Not all gates can be applied through solving Eq. (6). Most notably, gates that form superpositions belong in this category, including $${U}_{B}(\beta )={\prod }_{i}{e}^{-i\beta {X}_{i}}$$ required for running QAOA. This happens simply because a linear combination of two or more RBMs cannot be exactly represented by a single new RBM through a simple variational parameter change. To simulate those gates, we employ a variational stochastic optimization scheme.

We take $${\mathcal{D}}(\phi ,\psi )=1-F(\phi ,\psi )$$ as a measure of distance between two arbitrary quantum states $$\left|\phi \right\rangle$$ and $$\left|\psi \right\rangle$$, where F(ϕ, ψ) is the usual quantum fidelity:

$$F(\phi ,\psi )=\frac{| \langle \phi | \psi \rangle {| }^{2}}{\langle \phi | \phi \rangle \langle \psi | \psi \rangle}.$$
(8)

In order to find variational parameters θ, which approximate a target state $$\left|\phi \right\rangle$$ well ($$\left|{\psi }_{\theta }\right\rangle \approx \left|\phi \right\rangle$$, up to a normalization constant), we minimize $${\mathcal{D}}({\psi }_{\theta },\phi )$$ using a gradient-based optimizer. In this work we use the Stochastic Reconfiguration (SR)37,38,39 algorithm to achieve that goal.
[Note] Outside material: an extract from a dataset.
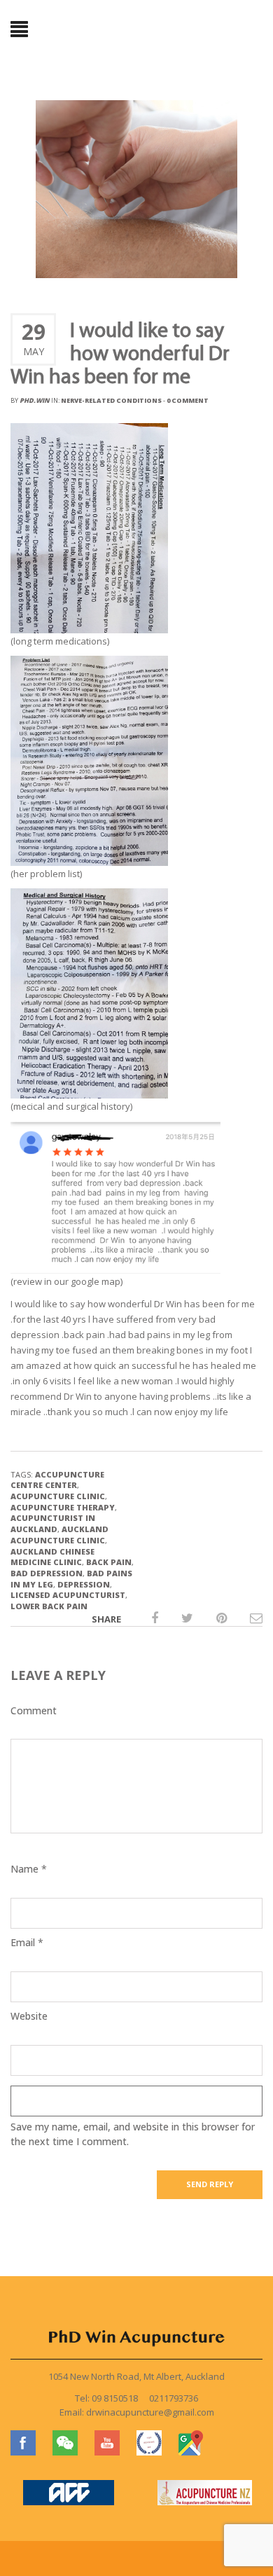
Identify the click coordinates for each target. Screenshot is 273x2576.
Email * (26, 1942)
For larger p, extra hidden units introduced when applying UC(γ) at each layer can result in a large number of associated parameters to optimize over that are not strictly required for accurate output state approximations. So to keep the parameter count in check, we insert a model compression step, which halves the number of hidden units immediately after applying UC doubles it. Specifically we create an RBM with fewer hidden units and fit it to the output distribution of the larger RBM (output of UC). Exact circuit placement of compression steps are shown on Fig. 1 and details are provided in Methods. As a result of the compression step, we are able to keep the number of hidden units in our RBM ansatz constant, explicitly controlling the variational parameter count.

### Simulation results for 20 qubits

In this section we present our simulation results for Max-Cut QAOA on random regular graphs of order N40,41,42. In addition, we discuss model limitations and its relation to current state-of-the-art simulations.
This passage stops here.